My Lords, I will make a couple of apologies. The first is to my noble friend Lady Thornton. She is absolutely right about our colleagues in the House of Commons anticipating this problem and the wide powers in this Bill. I accept her correction. Indeed, it was my noble friend who alerted me to the powers in the Bill and got me involved—she may be regretting it now, but I am grateful to her. I apologise also to the Minister for not being able to get to the meeting that she arranged with the noble Earl, Lord Dundee, and the noble Lord, Lord Marks. I was invited, but we had a very long Labour group meeting yesterday. I will not go into any of it in any detail whatever, because I am bound to total secrecy—but you can imagine what fun it was.
I want to deal with the distinction between negative and affirmative instruments. In my previous speech I expressed concern that statutory instruments are being used more and more, and inappropriately. Here, at least affirmative resolutions are better than negative instruments. As things stand, the Secretary of State has very extensive powers through this Bill. As the Delegated Powers and Regulatory Reform Committee said, they are of “breath-taking scope”. If all future legislation relating to the Bill were to be laid through a negative procedure, parliamentary accountability and scrutiny would be further—and substantially—undermined. Introducing the made affirmative, as per the amendment, would be in line with the majority of other legislation. Crucially, the Government could not legislate in the knowledge that they would not face parliamentary scrutiny. The Government argue that the absence of scrutiny will relate mostly to administrative actions. However, given the breadth of the Secretary of State’s powers, the negative procedure could easily be misused.
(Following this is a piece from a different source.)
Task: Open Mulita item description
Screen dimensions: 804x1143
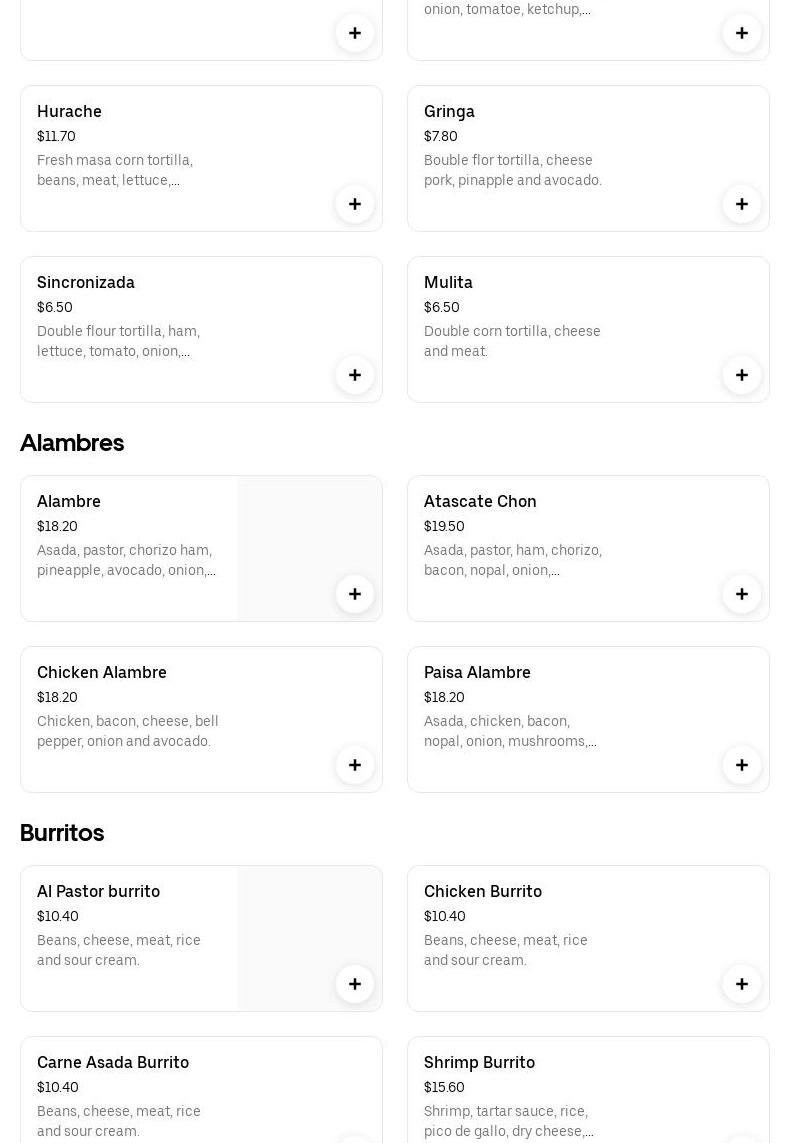Action: click(x=512, y=341)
In her concluding remarks at Second Reading, the Minister, the noble Baroness, Lady Blackwood, said that she had heard,
“noble Lords’ preference for wider use of the ‘made affirmative’ procedure, which I will reflect on more as we head towards Committee”.—[Official Report, 5/2/19; col. 1487.]
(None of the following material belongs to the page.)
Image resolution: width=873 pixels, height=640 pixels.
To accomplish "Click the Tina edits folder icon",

We are in Committee now, so will she tell us the result of that reflection—or will we have to wait further to find out about it? The BMA echoed this stance and insisted that,
“any new powers granted to the Secretary of State are proportionate, subject to thorough scrutiny, and that all regulations are subject to the affirmative procedure in Parliament”.
I hope that we will get that assurance.
I return finally to that wonderful speech by the noble and learned Lord, Lord Judge, on Tuesday— I have quoted from it twice or three times already. He said:
“I will try not to bang on any longer”.
I will try not to bang on too long as well.
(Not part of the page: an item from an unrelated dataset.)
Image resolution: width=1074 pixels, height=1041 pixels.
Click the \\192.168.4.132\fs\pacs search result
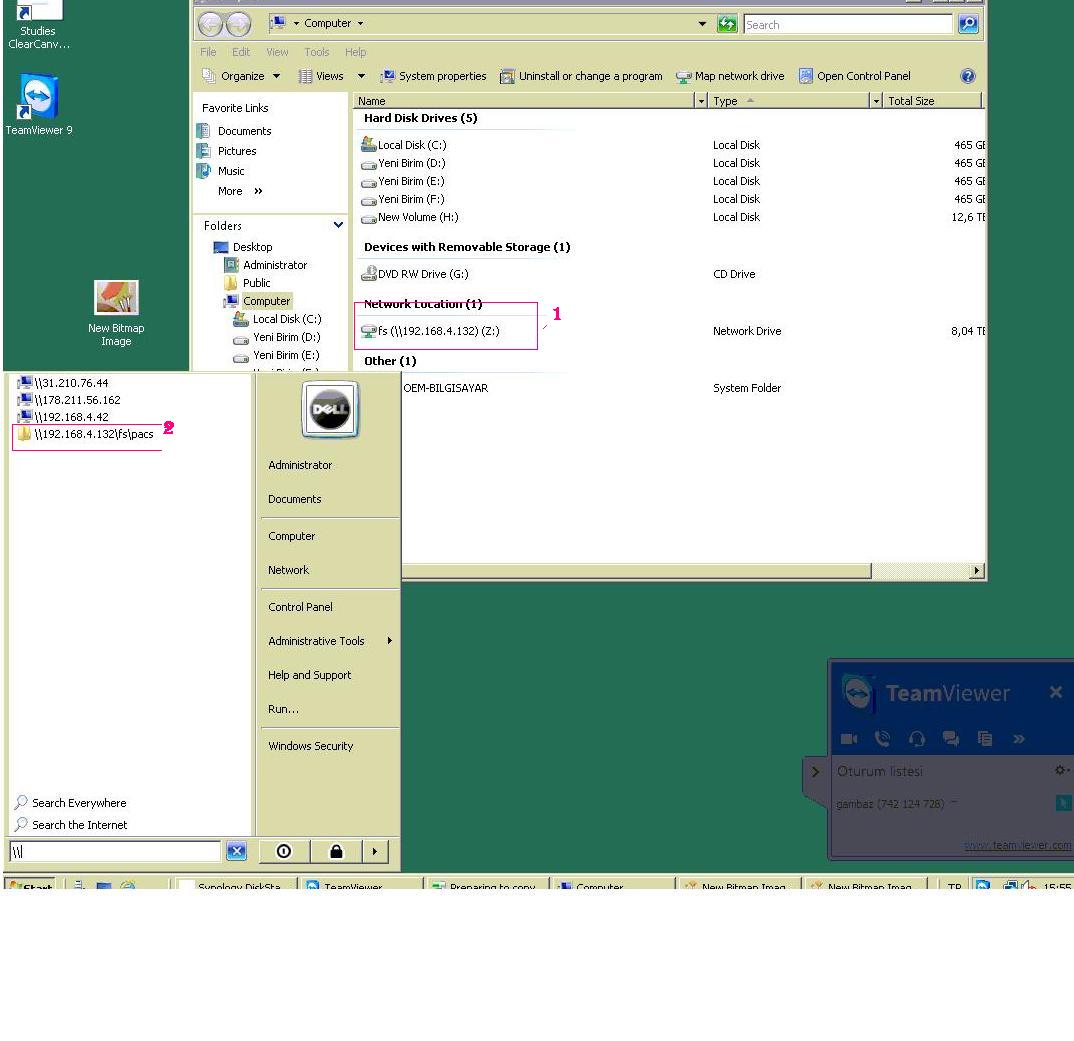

“If we had time and exit day was further away, I should propose that this Bill should be sent packing back to the Government to redraft it and produce a Bill that is constitutionally acceptable”.
“Hear, hear”, I say to that.
“That option is not open. The healthcare of our citizens in Europe, and EU citizens here, must continue and survive”.—[Official Report, 19/2/19; col. 2172.]
That is what we face. It is a gun pointed at our head: “If you do not agree to this, we are going to go out of the European Union with a bang and our people will suffer”. That gun is being put to our head. It is a pity that it is, otherwise I would support the noble and learned Lord, Lord Judge, in getting rid of Clause 5 altogether. In the meantime, all we can do is try to improve it a bit, and I hope that the Minister will give us an assurance that the statutory instruments will be of the affirmative nature rather than the negative one.